Около десяти вечера она заторопилась домой. Пока родители не знают о Сереже, нельзя приходить слишком поздно. Ну сколько же можно тянуть с официальным знакомством? Она учится, Сережа работает, встречаться они могут не каждый день, да и то только по вечерам, и эти три-четыре часа пролетают всегда так быстро! Конечно, они и в выходные встречаются, но все равно ей очень хочется, чтобы часов, проведенных вместе, было намного больше. А еще лучше, чтобы можно было не ночевать дома. Но это совершенно невозможно, пока мама с папой не одобрят ее будущего мужа.

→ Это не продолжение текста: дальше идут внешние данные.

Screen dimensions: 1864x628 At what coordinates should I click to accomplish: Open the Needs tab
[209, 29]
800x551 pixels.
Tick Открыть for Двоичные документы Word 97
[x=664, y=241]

– Сережа, когда ты к нам придешь? – спросила Надя, когда они шли от метро «Площадь Революции» по улице Горького в сторону ее дома. – Ну сколько можно тянуть?

– Я пока не готов, – скупо проронил он.

– А когда же? Сереженька, я не могу так больше, ты просишь, чтобы я не говорила родителям о тебе, и мне все время приходится что-то придумывать, врать, чтобы объяснять, куда я ухожу и откуда так поздно возвращаюсь. У меня уже фантазии не хватает. И вообще, я плохо умею врать и скоро попадусь. Давай я им скажу, а?

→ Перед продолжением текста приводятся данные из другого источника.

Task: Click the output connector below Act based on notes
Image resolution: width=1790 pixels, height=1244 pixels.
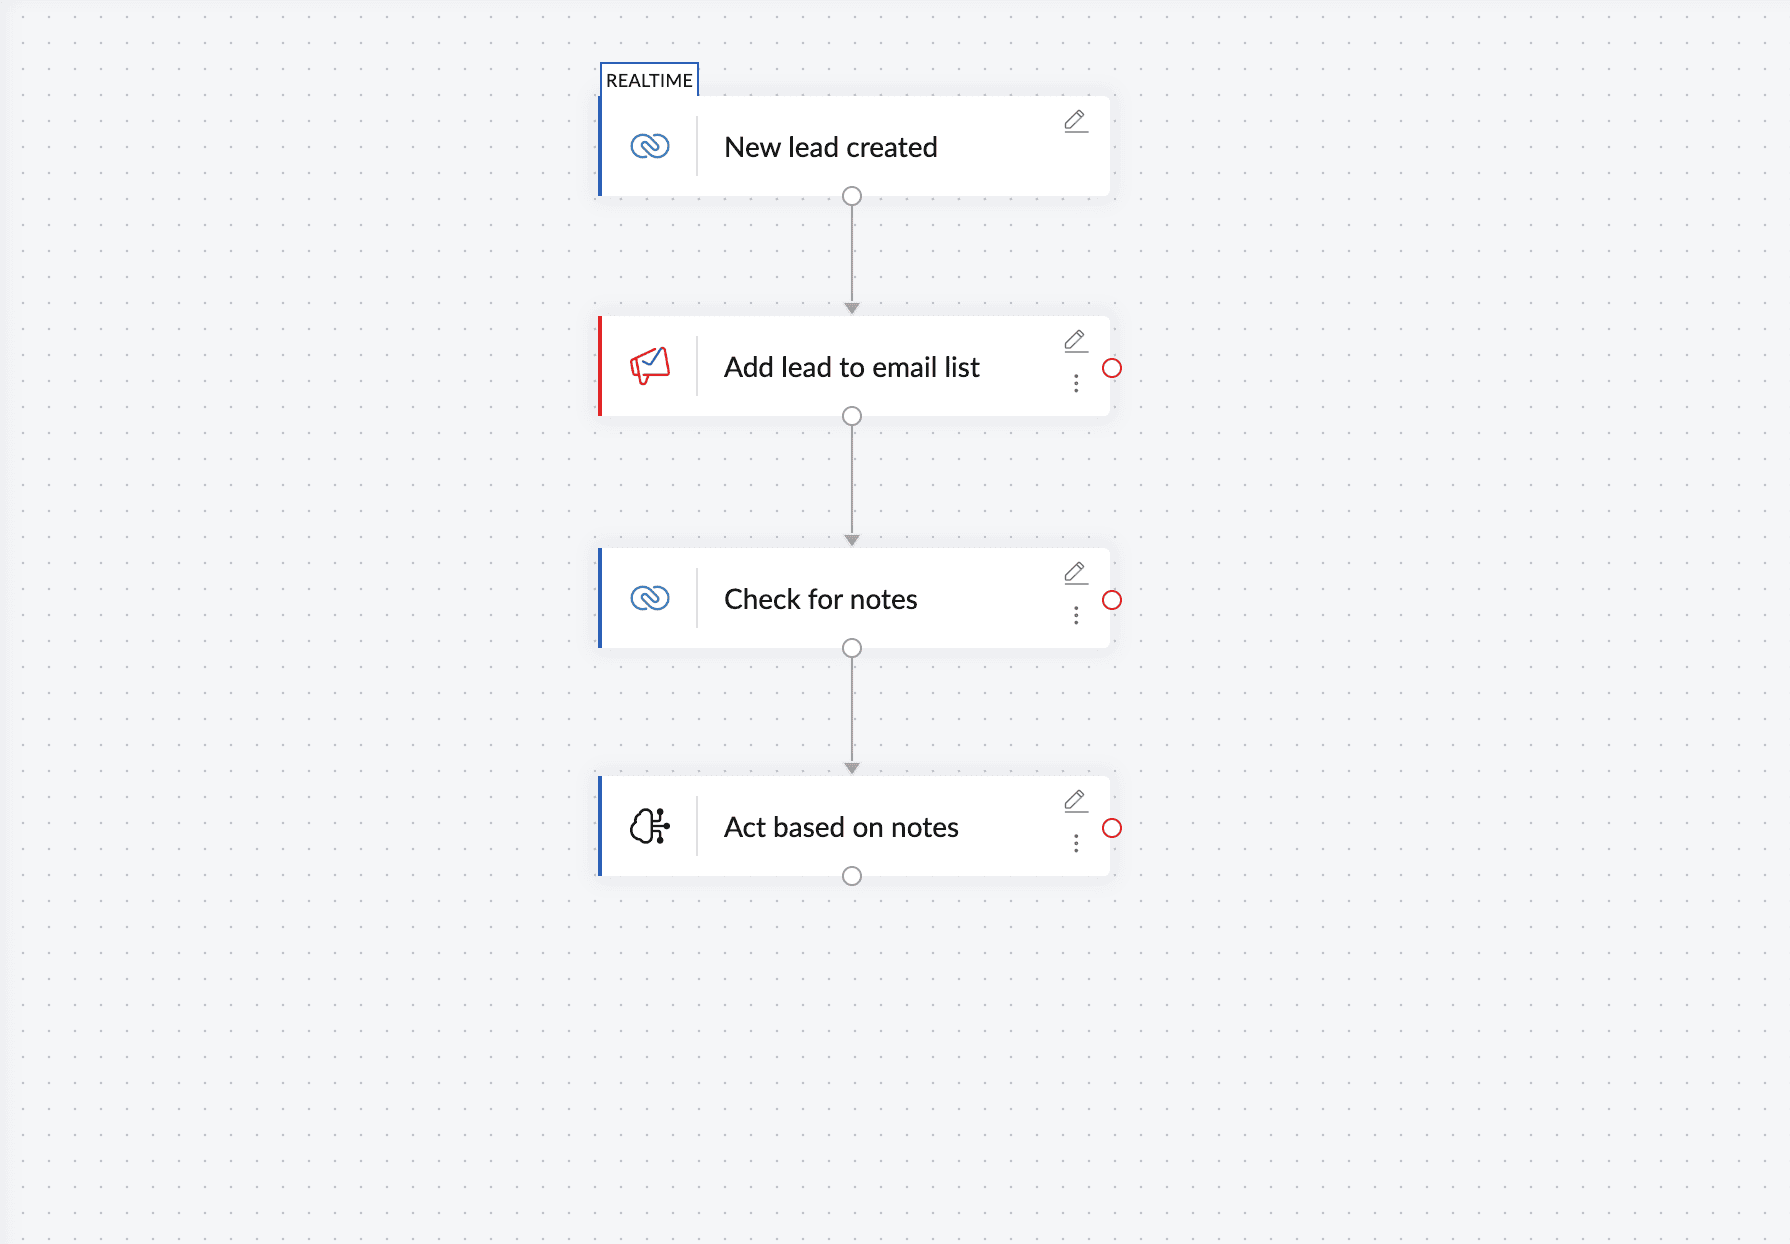Action: [852, 876]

– Надюша, я прошу тебя… Я не могу знакомиться с твоими родителями, пока не разведусь, ну неужели тебе так трудно это понять? Как я буду смотреть им в глаза, если они будут знать, что у меня беременная жена? Да они меня на порог не пустят, более того, они запретят тебе со мной встречаться, будут контролировать каждый твой шаг, не будут подзывать тебя к телефону, и мы тогда вообще не сможем видеться. Ты этого хочешь?

Этого Надя, само собой, не хотела, однако ни на одну секунду не допускала мысли о том, что Сергей прав. Ну как такое может быть, чтобы родители ее не поняли и не одобрили? У нее такие замечательные мама и папа, такие умные, добрые, веселые, талантливые! Они просто не имеют права ее не понять. Наденька Филановская искренне и радостно любила и жизнь, и всех людей и потому пребывала в счастливом убеждении, что такая огромная любовь не может оказаться безответной. Конечно же, и жизнь будет к ней благосклонна, и люди ее тоже любят, а уж о родителях и старшей сестре Любе вообще речи нет. А коль любят, то ни за что не станут препятствовать тому, чтобы она была счастлива. Сережа упирается, потому что не знает, какая у нее замечательная семья. Ну и пусть. Главное – она знает и поэтому верит, что все будет хорошо.